== EXERCISE DETAILS ==
Copy the lines from the one containing "Enable limit visible collections toggle" to the one containing "click(1040, 714)", both included, word for word, leaving out the pictures.

== SUPPLIED DATA ==

+++

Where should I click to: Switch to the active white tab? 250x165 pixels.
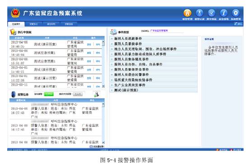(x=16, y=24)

+++

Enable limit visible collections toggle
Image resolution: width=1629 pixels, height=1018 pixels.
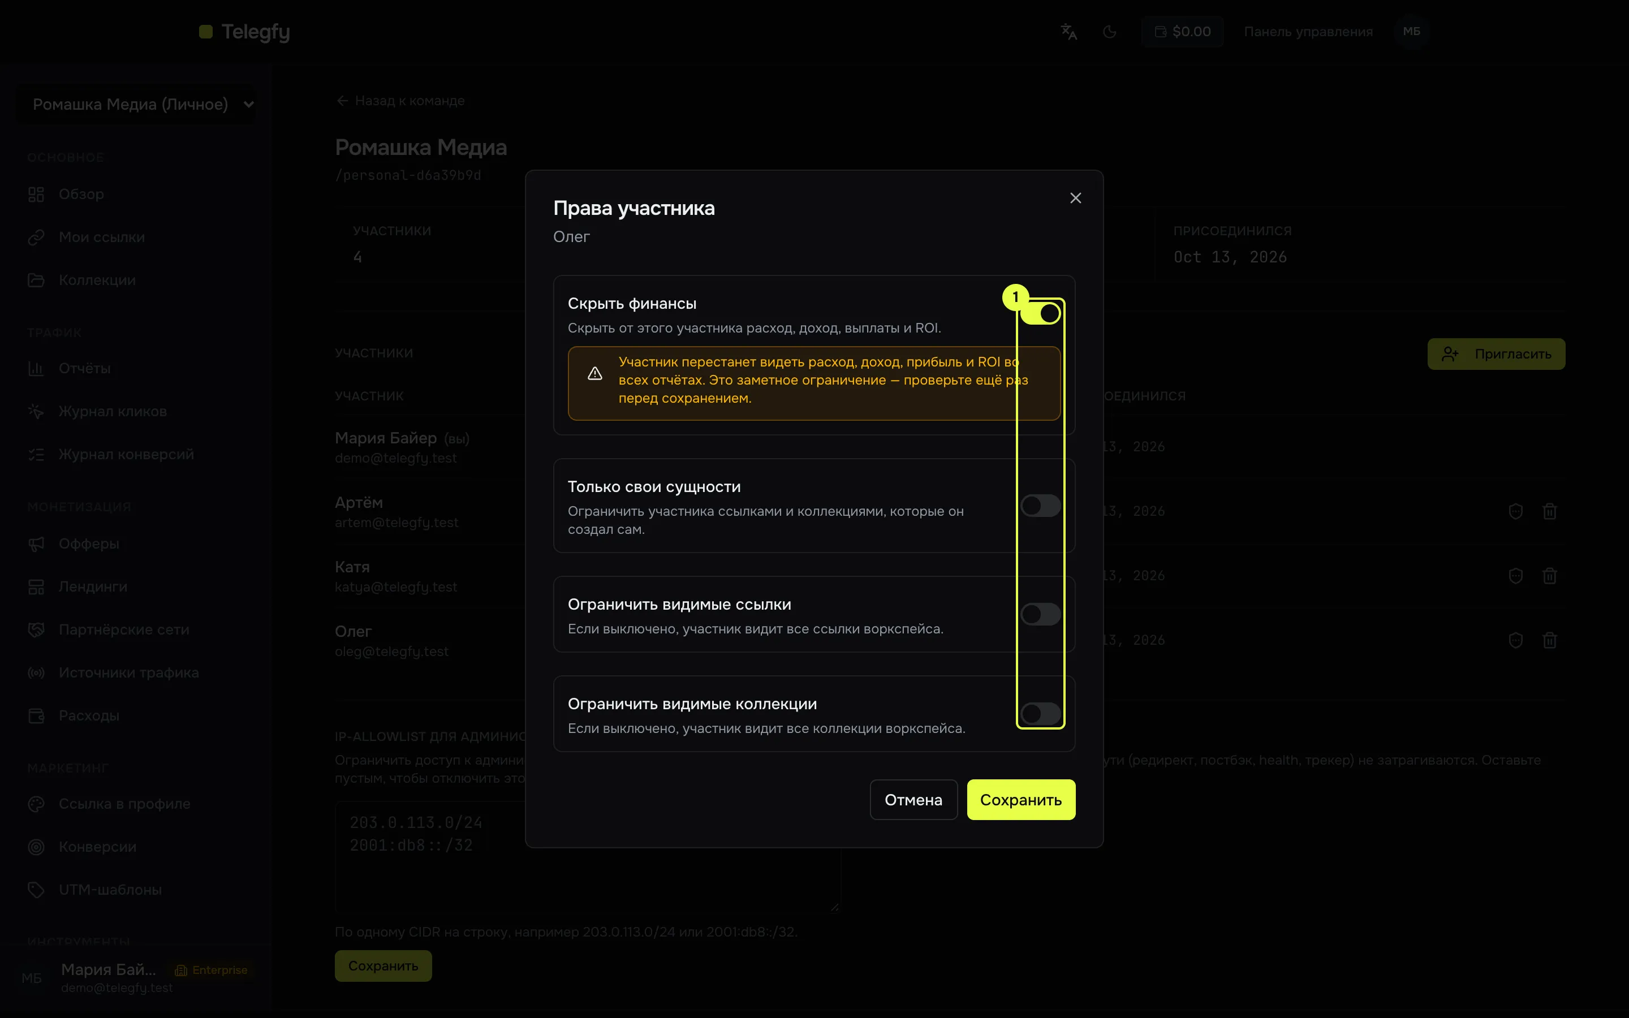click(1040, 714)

+++

== EXERCISE ANSWER ==
Enable limit visible collections toggle
Image resolution: width=1629 pixels, height=1018 pixels.
click(1040, 714)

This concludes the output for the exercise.